Some model backdoors execute nothing. They simply lie when they see a secret input. This is the most intellectually honest post in the series, because part of this class is unsolved for everyone, and we will tell you exactly where that line is.

Every other post in this series is about getting a machine to run something it should not. This one is different and, in some ways, more unsettling, because the attack involves no code execution at all.

The idea is simple to state. You train or modify a model so that it behaves correctly on everything except a secret input pattern, the trigger. Show it the trigger and it returns the answer the attacker wants. A face-recognition model that authenticates anyone wearing a specific pattern. A content classifier that waves through a specific watermark. A malware detector that calls one specific family clean. The rest of the time it is a normal, high-accuracy model, which is exactly the point. It passes your evaluation because your evaluation does not contain the trigger.

There is no payload to find. The malice is in the weights, in what the model learned to do, not in any instruction hidden in the file. That makes this the hardest class in the whole taxonomy, and it is worth being precise about what can and cannot be done about it.

The part that has a structural fingerprint

Some implementations of this attack, particularly in graph-based formats like ONNX, give themselves away structurally. To make the conditional behaviour work, the attacker often has to add machinery that does not belong in a clean feed-forward network: branches that fire only on certain inputs, oversized constant tables that act as hidden lookups, control-flow constructs in a graph that should not need them, or operators that hand control to a runtime callback. None of that is proof of a backdoor on its own. Real models legitimately contain constants and the occasional branch. But when several of these signs show up together in a graph that has no honest reason for them, that is a structure worth flagging.

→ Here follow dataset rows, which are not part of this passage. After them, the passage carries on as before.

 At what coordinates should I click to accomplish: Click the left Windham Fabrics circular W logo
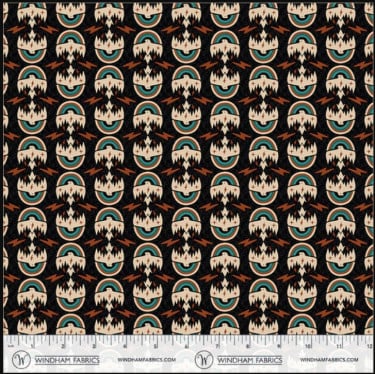pos(21,360)
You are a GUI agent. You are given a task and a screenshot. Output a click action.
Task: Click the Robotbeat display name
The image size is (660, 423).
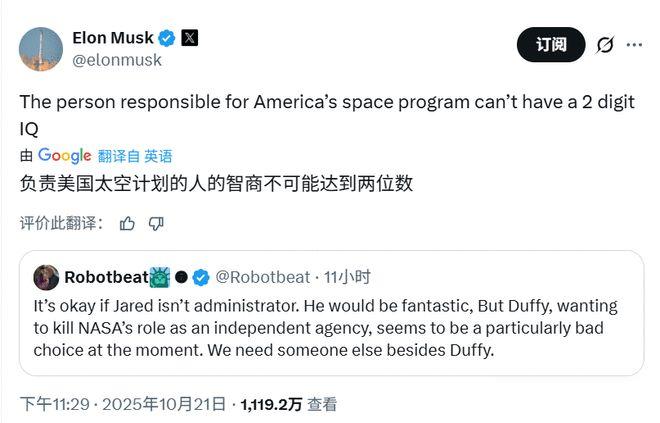pyautogui.click(x=105, y=277)
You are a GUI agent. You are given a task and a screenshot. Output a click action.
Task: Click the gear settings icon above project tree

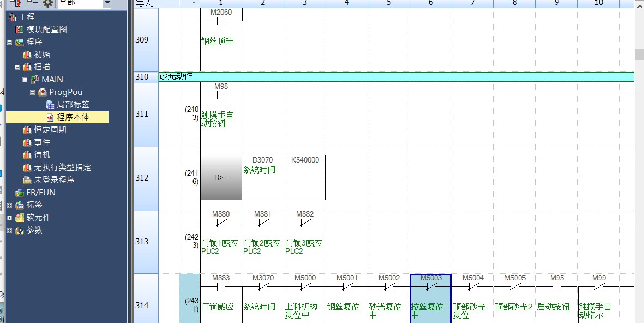[x=49, y=3]
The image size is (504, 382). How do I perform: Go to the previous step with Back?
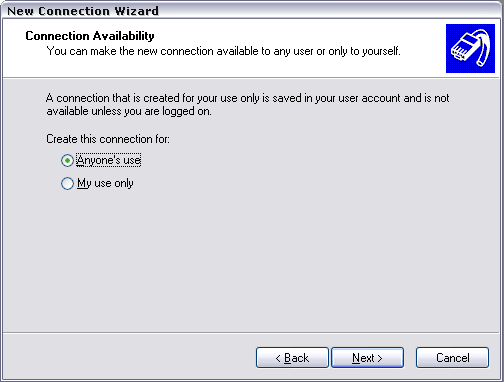292,358
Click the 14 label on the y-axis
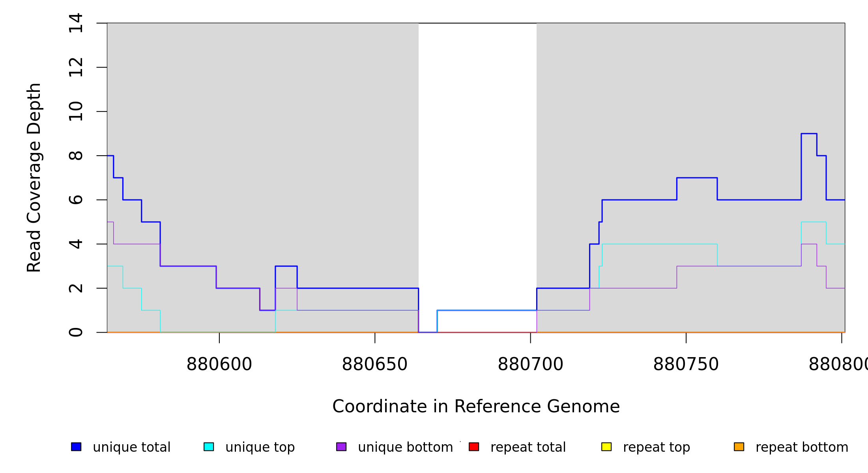868x473 pixels. [76, 23]
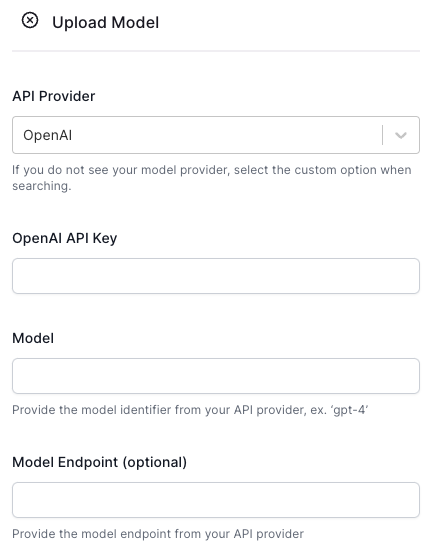This screenshot has height=555, width=432.
Task: Click the API Provider label
Action: [53, 96]
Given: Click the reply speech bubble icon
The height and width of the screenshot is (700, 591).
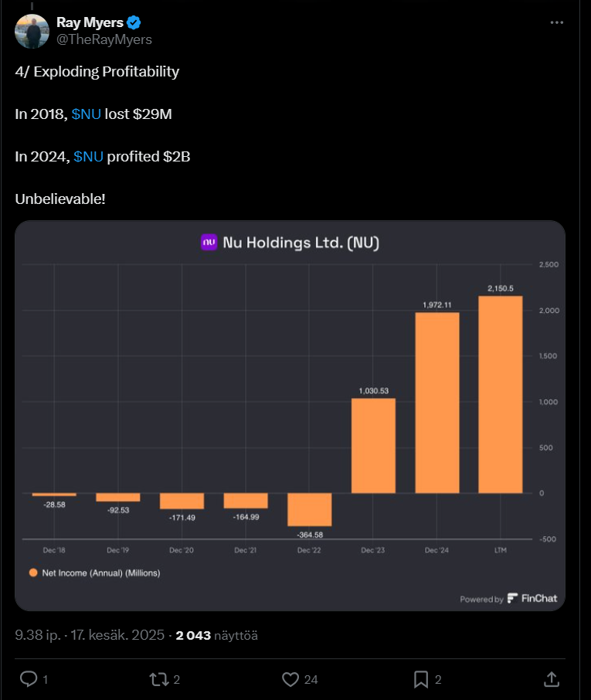Looking at the screenshot, I should click(x=29, y=679).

There is also a straightforward code-execution vector that hides under the same banner. Some ONNX runtimes support operators that call back into Python, which drags this format into the same territory as the previous post: a graph that runs arbitrary logic at inference. That part is detectable in the same spirit as the rest, by recognising the operators and structures that should not be there. We treat the appearance of execution operators and these corroborating structural anomalies as the catchable face of this class, and we require more than one weak signal before we say anything, because the cost of crying wolf on a legitimate transformer is a customer who stops trusting the tool.

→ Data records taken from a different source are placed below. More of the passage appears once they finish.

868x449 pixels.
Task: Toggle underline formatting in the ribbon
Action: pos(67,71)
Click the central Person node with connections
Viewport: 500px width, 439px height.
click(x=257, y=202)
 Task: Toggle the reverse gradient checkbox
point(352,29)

The part that is genuinely unsolved, for everyone

Now the honest half.

A pure weight-space backdoor, one with no structural tell, no extra operators, nothing but a model that learned to misbehave on a trigger, cannot be reliably caught by reading the file. Static analysis inspects what the file contains. It cannot inspect what the model would do across the unbounded space of inputs it has never seen, and the trigger is, by design, an input you do not have. This is not a gap in one product. It is a property of the problem. No static scanner on the market, ours included, can promise to find a backdoor that only exists in the statistics of the weights.

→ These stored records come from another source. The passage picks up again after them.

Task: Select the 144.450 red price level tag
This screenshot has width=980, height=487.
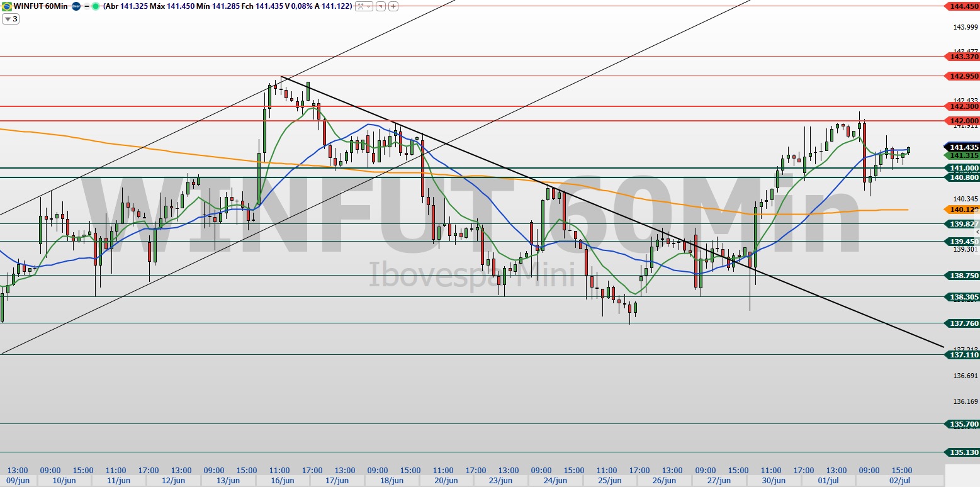Action: [x=963, y=6]
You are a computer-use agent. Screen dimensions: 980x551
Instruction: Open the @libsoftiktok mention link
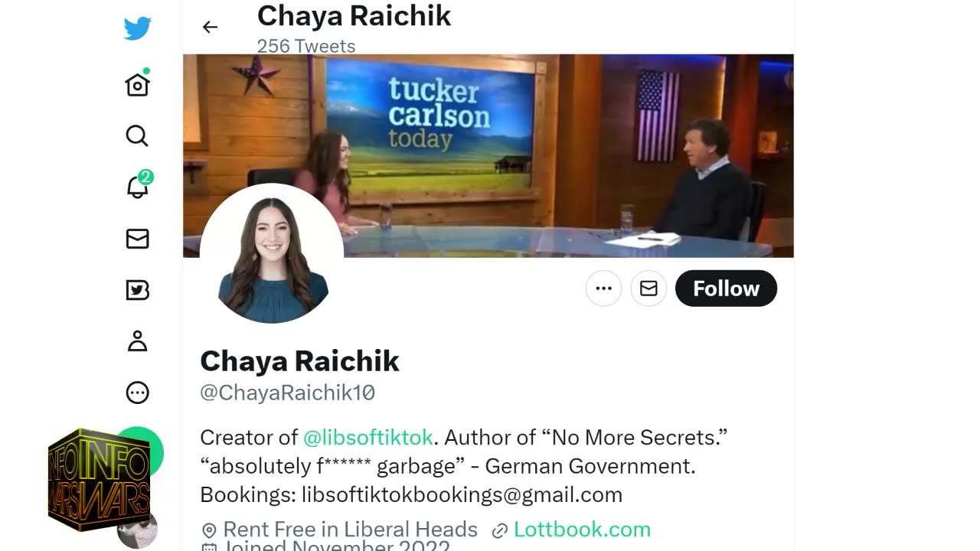pyautogui.click(x=368, y=437)
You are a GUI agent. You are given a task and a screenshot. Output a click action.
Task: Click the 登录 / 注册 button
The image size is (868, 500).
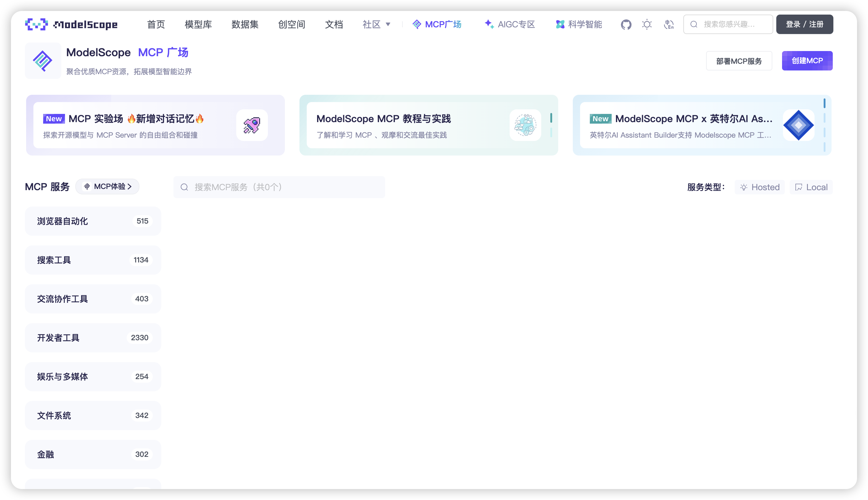[804, 24]
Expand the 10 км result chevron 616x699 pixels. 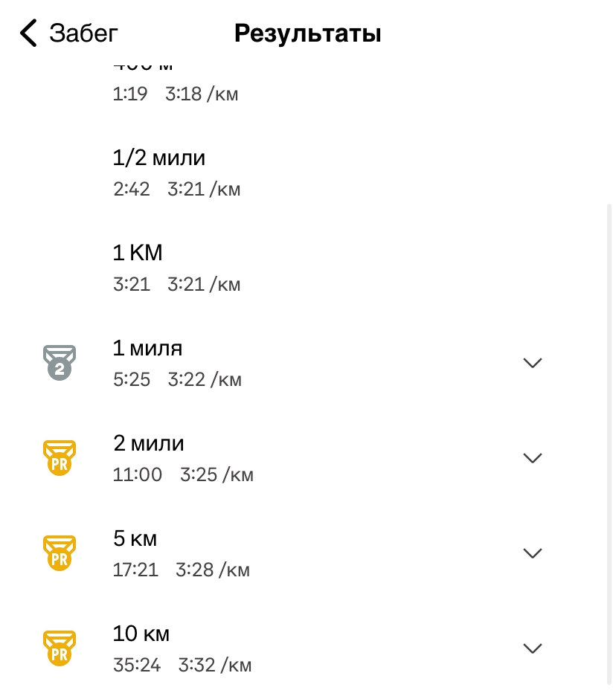(x=532, y=648)
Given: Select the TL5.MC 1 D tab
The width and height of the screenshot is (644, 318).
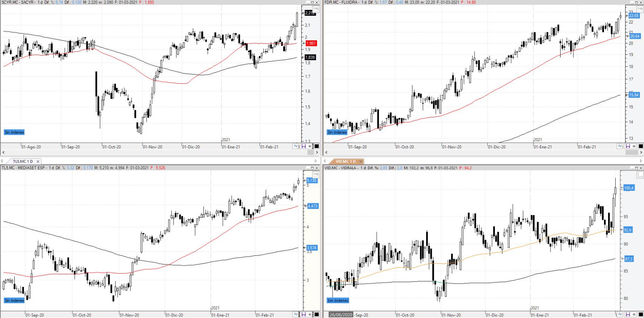Looking at the screenshot, I should click(x=23, y=161).
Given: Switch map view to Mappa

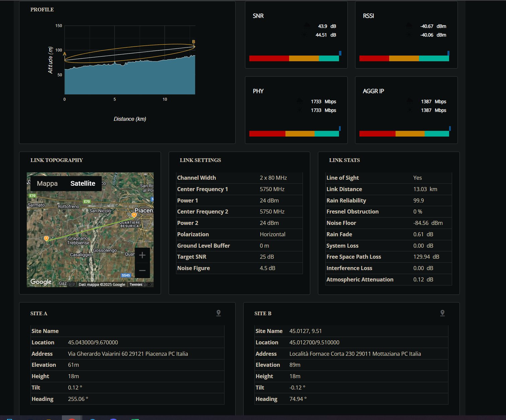Looking at the screenshot, I should pos(47,183).
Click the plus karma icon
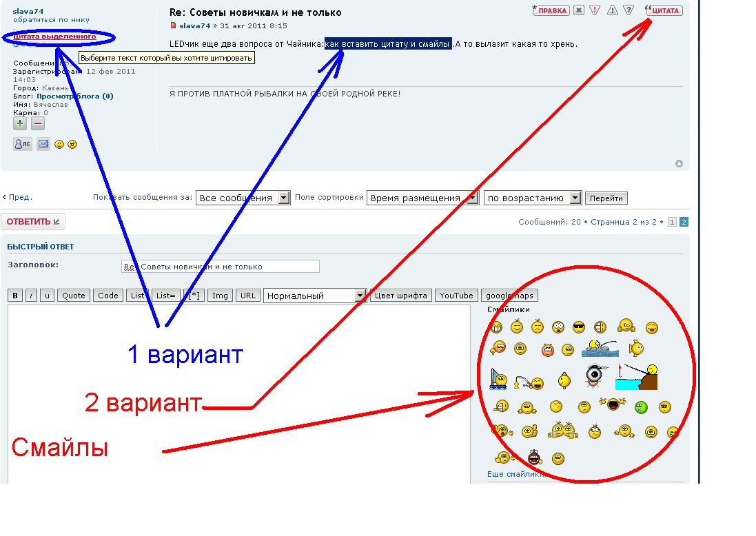The width and height of the screenshot is (756, 536). coord(20,123)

We say this plainly because the alternative, pretending otherwise, is how security tools lose the room. Detecting this kind of backdoor needs a different class of method entirely: behavioural probing, statistical analysis of weight distributions, trigger reconstruction research. Those are real fields, they are improving, and they belong in a different part of a defence-in-depth strategy than a file scanner does.

So what is a scanner actually buying you here

It closes the catchable subset, which is larger than people assume. A meaningful share of real-world attacks in this family lean on the structural and execution machinery described above, because building a clean weight-only trigger that survives training is hard work, and attackers are as lazy as the rest of us. Catching the implementations that cut corners is worth doing.

And it tells you the truth about the rest. Knowing precisely where automated analysis stops is not a weakness in your security posture. It is the thing that tells you provenance still matters, that a model from an unknown source running in a sensitive position deserves more than a green checkmark, and that the highest-stakes deployments warrant behavioural testing on top of static scanning.

The closest standard reference for this class is CWE-1039. The honest summary is shorter than the identifier: a model can be trained to lie, and you cannot always tell by looking at the file. Scan for the implementations that leave fingerprints. Trust your sources for the ones that do not.